Notes on SmartSea Technology seminar
BLUE GROWTH IS FUTURE
EU Green Deal expects changes in food and energy production in order to diminish CO2 emissions. Finland has also committed to become a carbon free country by 2035. Blue growth provides tools for these transitions. Offshore wind energy and shifting the protein production from meat and
towards fish are ways to cut CO2 emissions.
Systems level transitions in sea research are thus expected and it requires emerging technologies, changes in infrastructure, financing and jobs of the future. Data economy i.e. collecting massive amounts of data for new operational solutions is also coming. There is technological optimism in blue growth, and Maritime Spatial Planning (MSP) should reserve space also for testing new emerging technologies. Site-specific information is often needed for novel technologies.

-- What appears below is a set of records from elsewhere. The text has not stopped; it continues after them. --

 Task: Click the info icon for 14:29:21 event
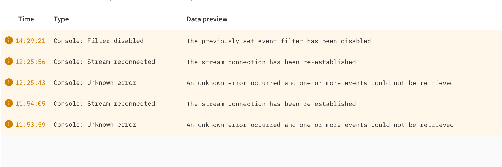tap(9, 40)
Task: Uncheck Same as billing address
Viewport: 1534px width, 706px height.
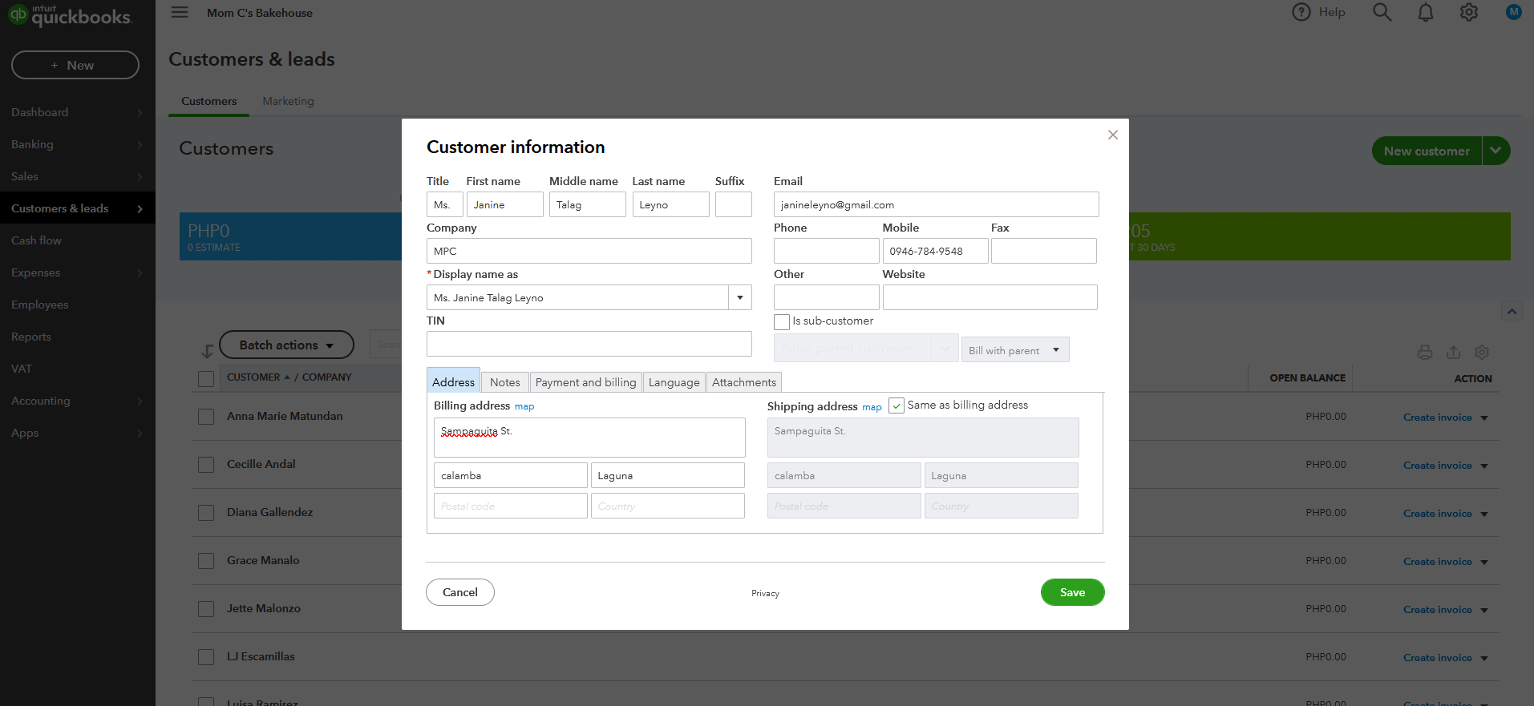Action: [897, 405]
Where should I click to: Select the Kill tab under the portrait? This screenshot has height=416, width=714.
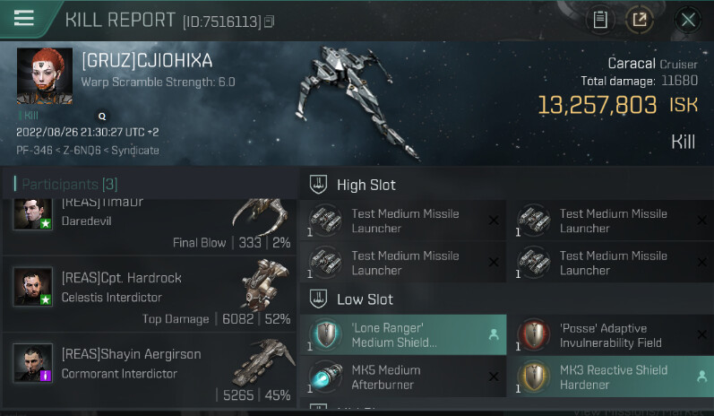[x=29, y=116]
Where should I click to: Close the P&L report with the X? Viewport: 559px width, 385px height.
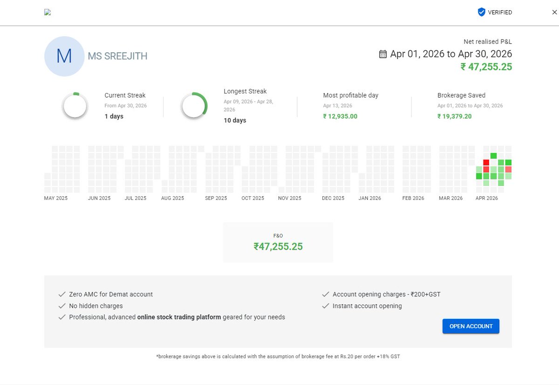pyautogui.click(x=554, y=13)
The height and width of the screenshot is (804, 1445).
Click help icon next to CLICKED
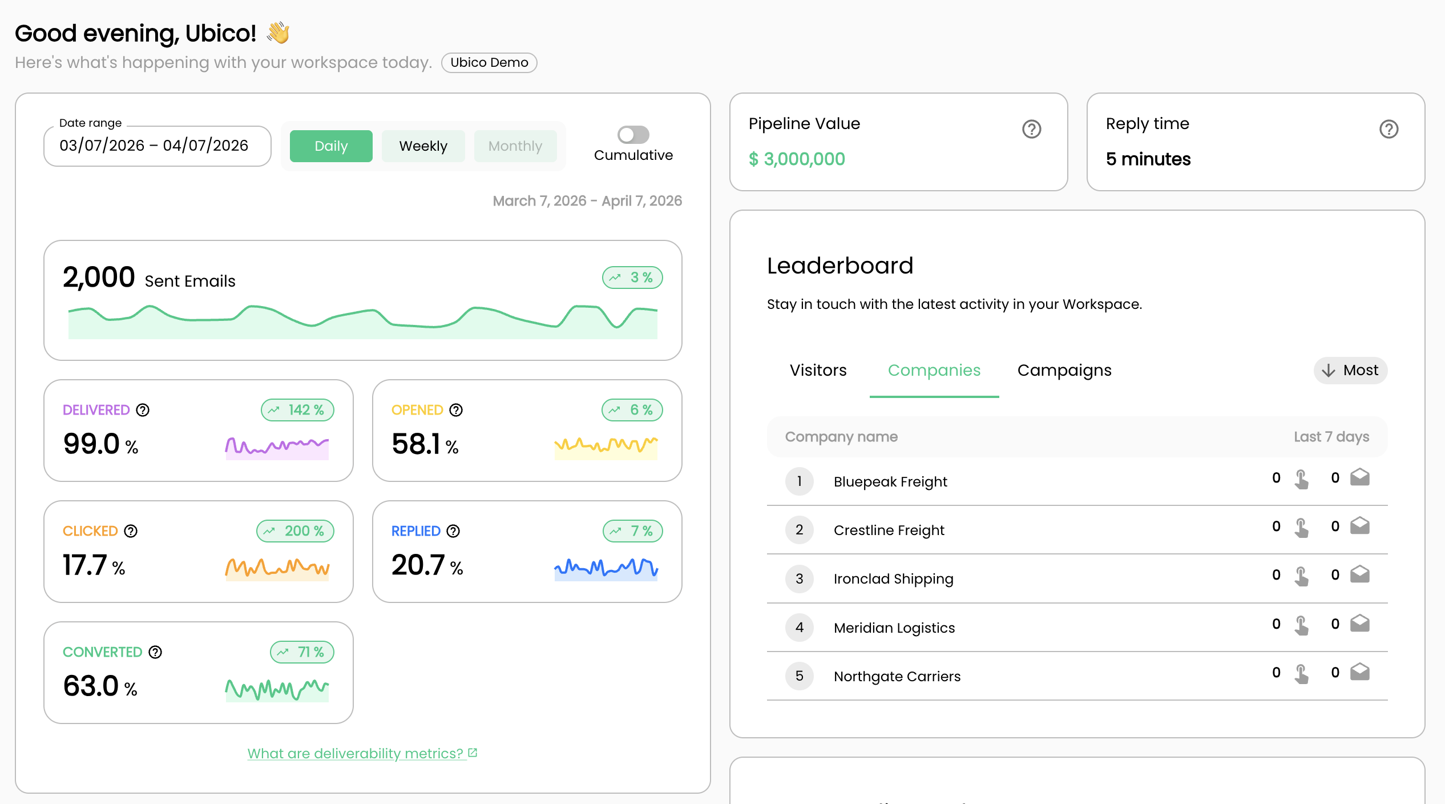(131, 531)
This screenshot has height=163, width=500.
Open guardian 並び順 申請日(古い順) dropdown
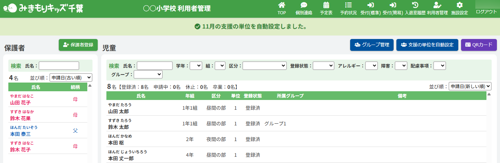click(71, 77)
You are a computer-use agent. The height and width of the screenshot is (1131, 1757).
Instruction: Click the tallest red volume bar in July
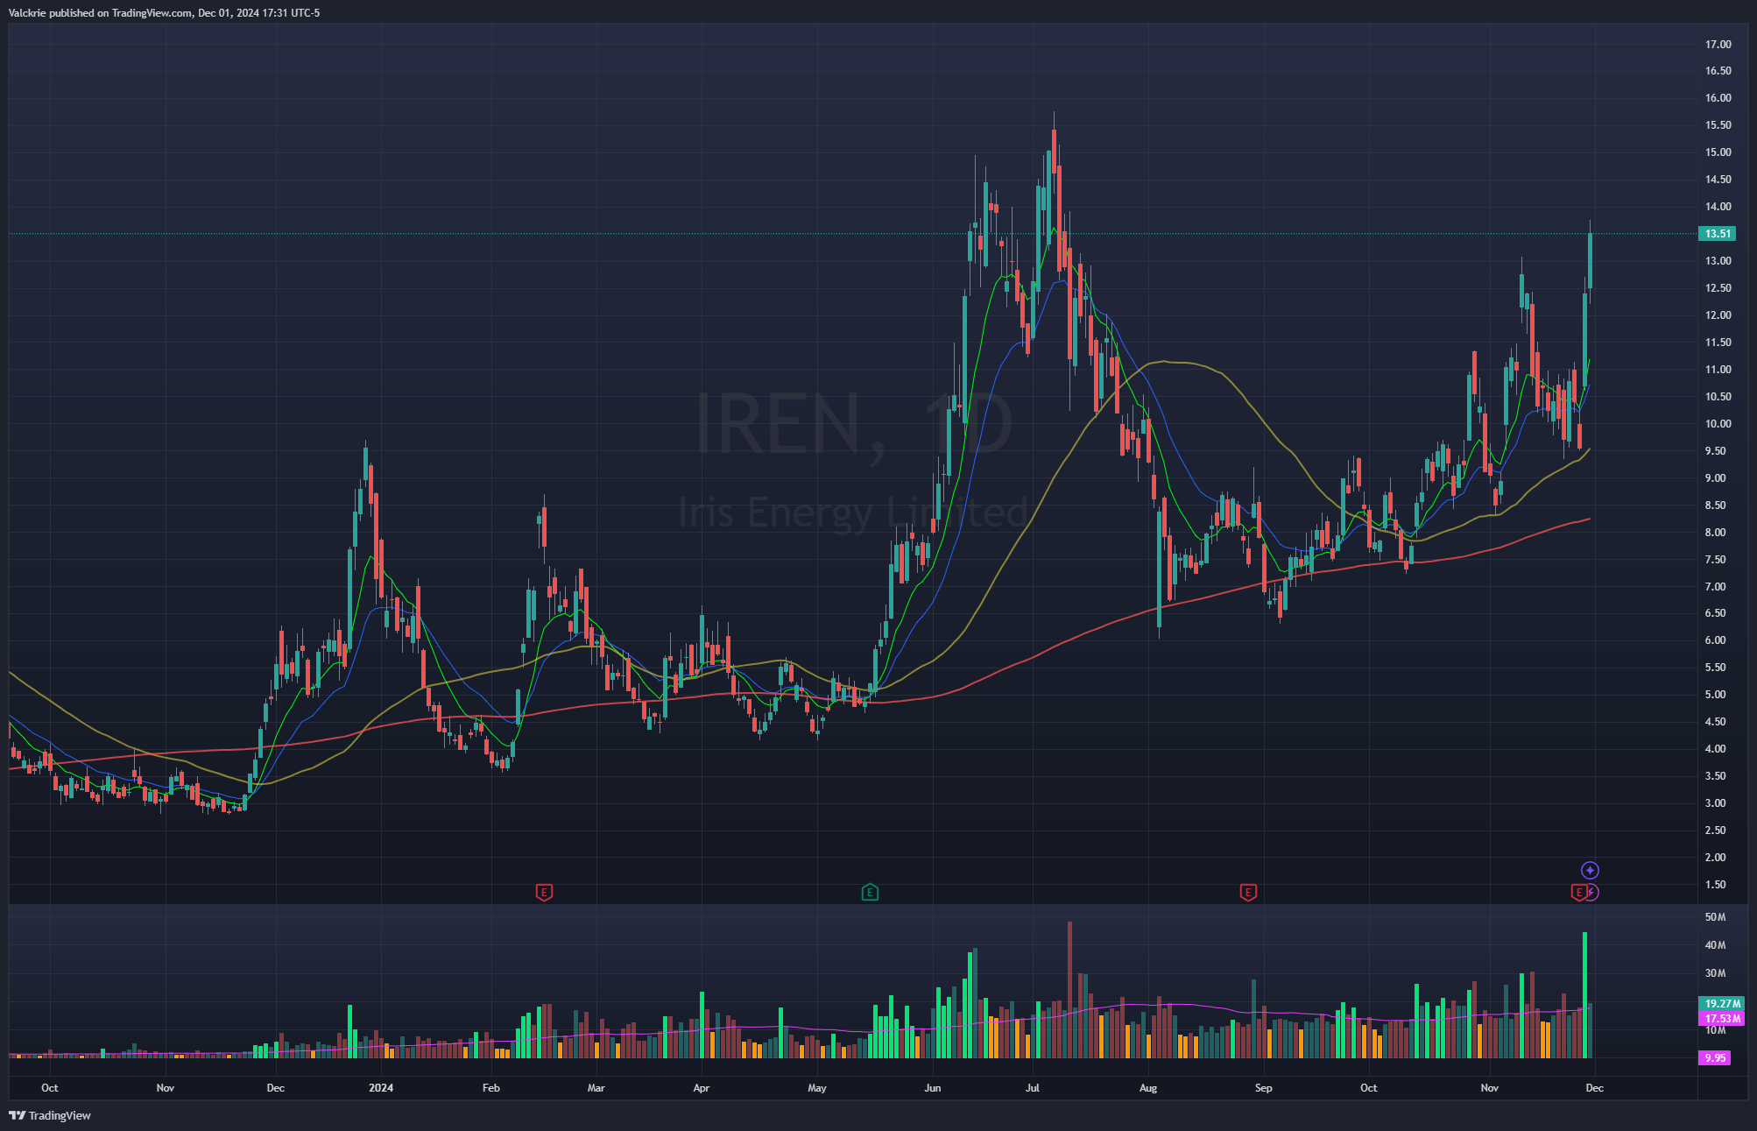coord(1069,990)

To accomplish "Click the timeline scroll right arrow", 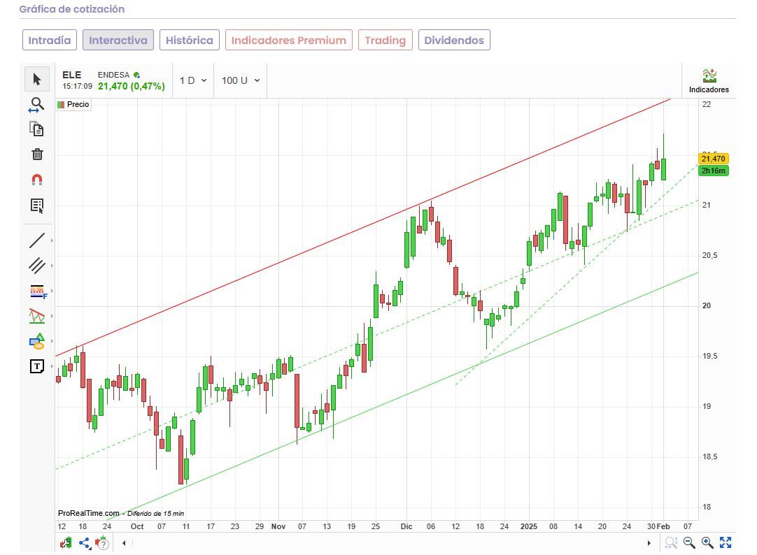I will click(x=649, y=542).
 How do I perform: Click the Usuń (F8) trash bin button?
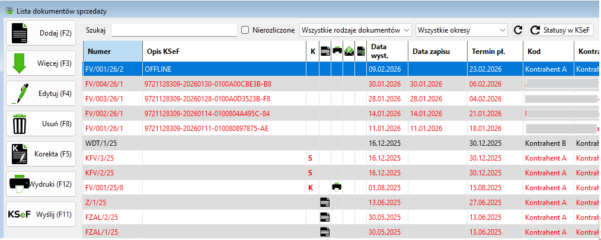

Industry and natural scientists see the world differently and have different political views to see the sea. Is it to be protected or a resource to be utilized? MSP combines these two ways to think. MSP resolves conflicts, however is not legally binding. Good spatial planning and knowing the environmentally valuable areas is of key importance. Nowadays the industry is urging for development of fair regulation, earlier they were of the opinion that no regulation is needed.
OFFSHORE WIND POWER
If 4% of Finnish sea area would be dedicated to wind power, we would reach the 15.5 GW target for offshore wind that was extrapolated from the European target to Finland. This would mean a 40x increase in Finland in 2040. Offshore wind power is more acceptable socially than onshore. However, the target is very high, can it be reached? Short answer is that yes, it is possible but depends on many factors. According to experiences from other countries, the first 0.5 GW is very slow and difficult to achieve, the next 0.5 GW goes easies and after that it is business-as-usual. We need a strategic program to develop offshore wind.
OBSTACLES AND SOLUTIONS TO DEVELOP OFFSHORE WIND
Wind power is cheaper in onshore sites than offshore. One reason for this is property tax that is higher for offshore. The property taxes in the life-cycle of the wind turbines of Hyötytuuli equals the subsidies originally given for the test site (20 milj €). In order to develop offshore wind, the property taxes should be more equal between offshore and onshore.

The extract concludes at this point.